Harnoncourt has long been convinced that Mozart's opera buffa is "very witty, but in the sense of 'intelligent'" and that it is "concerned only with relationships". The director Claus Guth took up this idea and in preparing for his Salzburg production studied the plays of Ibsen and Strindberg and the films of Ingmar Bergman. Together with his designer Christian Schmidt he relocated the action from 18th-century Andalusia to fin-de-siècle Central Europe. An impressive belle époque staircase with abnormally wide steps houses the action, the characters directed as if in a play by Strindberg or a film by Bergman: much can be guessed, but we can never know all that the protagonists are feeling and thinking. In this draughty ambience, Harnoncourt has made himself at home, allowing Mozart's music to unfold at a leisurely pace. By slowing down and stressing points of detail, Harnoncourt is able to ensure that the Vienna Philharmonic Orchestra produces a very specific and individual Figaro sound.

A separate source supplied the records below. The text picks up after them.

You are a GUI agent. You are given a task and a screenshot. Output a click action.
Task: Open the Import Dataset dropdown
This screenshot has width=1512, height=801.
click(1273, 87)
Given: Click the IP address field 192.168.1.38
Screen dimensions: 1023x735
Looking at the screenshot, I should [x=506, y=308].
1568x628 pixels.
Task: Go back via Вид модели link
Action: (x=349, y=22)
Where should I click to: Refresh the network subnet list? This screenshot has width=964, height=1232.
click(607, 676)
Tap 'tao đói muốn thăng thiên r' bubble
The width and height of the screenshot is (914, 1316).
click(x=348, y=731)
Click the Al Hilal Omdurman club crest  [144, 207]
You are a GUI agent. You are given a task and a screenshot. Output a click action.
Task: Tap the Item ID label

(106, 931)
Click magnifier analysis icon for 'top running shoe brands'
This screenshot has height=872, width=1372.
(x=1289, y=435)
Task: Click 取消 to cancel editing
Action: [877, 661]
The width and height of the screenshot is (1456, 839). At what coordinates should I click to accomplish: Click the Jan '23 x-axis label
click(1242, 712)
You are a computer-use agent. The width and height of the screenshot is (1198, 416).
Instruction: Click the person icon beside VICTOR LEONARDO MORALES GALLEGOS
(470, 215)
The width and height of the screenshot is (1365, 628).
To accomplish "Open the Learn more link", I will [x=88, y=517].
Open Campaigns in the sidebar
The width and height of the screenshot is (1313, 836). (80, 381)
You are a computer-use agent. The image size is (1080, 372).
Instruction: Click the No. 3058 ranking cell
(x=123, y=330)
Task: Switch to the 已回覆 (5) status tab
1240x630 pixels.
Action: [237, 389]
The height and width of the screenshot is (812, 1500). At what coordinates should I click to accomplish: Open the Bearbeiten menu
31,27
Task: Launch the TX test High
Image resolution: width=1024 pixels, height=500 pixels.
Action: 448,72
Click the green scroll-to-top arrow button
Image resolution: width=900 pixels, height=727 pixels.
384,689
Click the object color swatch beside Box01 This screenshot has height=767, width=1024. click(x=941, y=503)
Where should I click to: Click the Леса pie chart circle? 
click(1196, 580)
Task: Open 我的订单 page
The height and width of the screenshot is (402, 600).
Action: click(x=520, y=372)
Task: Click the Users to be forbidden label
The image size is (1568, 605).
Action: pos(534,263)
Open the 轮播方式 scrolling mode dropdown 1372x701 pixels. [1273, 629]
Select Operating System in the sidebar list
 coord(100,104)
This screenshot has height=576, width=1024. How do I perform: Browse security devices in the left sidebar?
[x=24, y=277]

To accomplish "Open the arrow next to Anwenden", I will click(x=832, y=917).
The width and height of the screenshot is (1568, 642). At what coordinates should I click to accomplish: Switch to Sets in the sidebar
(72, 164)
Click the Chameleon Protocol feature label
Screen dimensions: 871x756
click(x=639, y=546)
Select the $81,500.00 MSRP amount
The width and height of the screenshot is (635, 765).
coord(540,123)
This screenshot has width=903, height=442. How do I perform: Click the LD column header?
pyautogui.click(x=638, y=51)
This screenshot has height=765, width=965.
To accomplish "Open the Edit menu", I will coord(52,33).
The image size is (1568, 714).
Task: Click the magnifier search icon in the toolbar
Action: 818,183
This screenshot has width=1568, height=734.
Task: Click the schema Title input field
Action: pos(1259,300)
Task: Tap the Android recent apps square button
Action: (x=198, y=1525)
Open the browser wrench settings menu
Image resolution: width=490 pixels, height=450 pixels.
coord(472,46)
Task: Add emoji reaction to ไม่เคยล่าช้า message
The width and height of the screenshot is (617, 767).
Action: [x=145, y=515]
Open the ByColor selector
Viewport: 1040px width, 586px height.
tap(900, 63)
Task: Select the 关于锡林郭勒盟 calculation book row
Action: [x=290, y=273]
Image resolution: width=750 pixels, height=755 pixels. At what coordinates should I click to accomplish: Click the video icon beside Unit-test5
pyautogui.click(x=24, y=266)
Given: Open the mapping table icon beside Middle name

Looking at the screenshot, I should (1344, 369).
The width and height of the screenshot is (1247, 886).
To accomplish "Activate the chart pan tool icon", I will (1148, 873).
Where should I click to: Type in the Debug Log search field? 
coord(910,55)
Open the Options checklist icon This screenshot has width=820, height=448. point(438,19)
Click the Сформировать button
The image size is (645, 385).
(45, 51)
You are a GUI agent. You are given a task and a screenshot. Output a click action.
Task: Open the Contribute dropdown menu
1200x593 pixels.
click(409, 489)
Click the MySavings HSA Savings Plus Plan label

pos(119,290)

Blinded by young love, Figaro sings of the joys of his new home, but even as he is doing so Almaviva makes his first visible move on his wife's chambermaid, Susanna, who, although she responds with a certain coyness, nonetheless enjoys her master's advances (or at least she accepts them and plays along with them for tactical reasons). The end of the work is not located in the manor-house park specified in the libretto. It opens, significantly, with a view from the park of the double doors that lead out to it. But what follows is an exploration of the characters' blindness in the room familiar from the earlier acts, except that on this occasion the banisters and so on are doubled, as if in a mirror, suggesting the curious way in which our perceptions may be mistaken.
In the background the newly invented figure of an angel provides a constant presence, a Cherubino-like doppelgänger with Cupid's wings who underscores the page's erotic influence, while also functioning as a guardian angel and Fury. In philosophical discussions of Mozart's oeuvre, Don Giovanni was quickly interpreted as Cherubino returning from war. In fact, Guth, who is a master of the subtle psychological portrait, regards Count Almaviva as a double of the dubious hero of Don Giovanni - that "opera of all operas" - and portrays him as a compulsive erotomaniac, a man in his mid-forties obsessed with sex, always wanting to get a look-in, yet never able to do so in the way he wants, at least not in the course of the period covered by the action of the opera. Instead, he remains a picture of bourgeois domesticity. After snatching a kiss from Susanna, he grabs his white handkerchief with the panic-stricken gesture of a man anxious not to be caught in flagrante delicto. Time and again Almaviva dabs away the sweat as he stalks the women in his household - thanks to the costumes that Christan Schmidt has created for his domestic staff, the image of the philanderer - in German Schürzenjäger, literally an "apron-chaser" - may be taken literally here. One expects Sigmund Freud to enter this unfathomable world of Viennese affluence, and yet even Freud's penetrating insights cannot entirely untangle the ravelled skein of emotions left hanging in the air in Mozart's Le nozze di Figaro.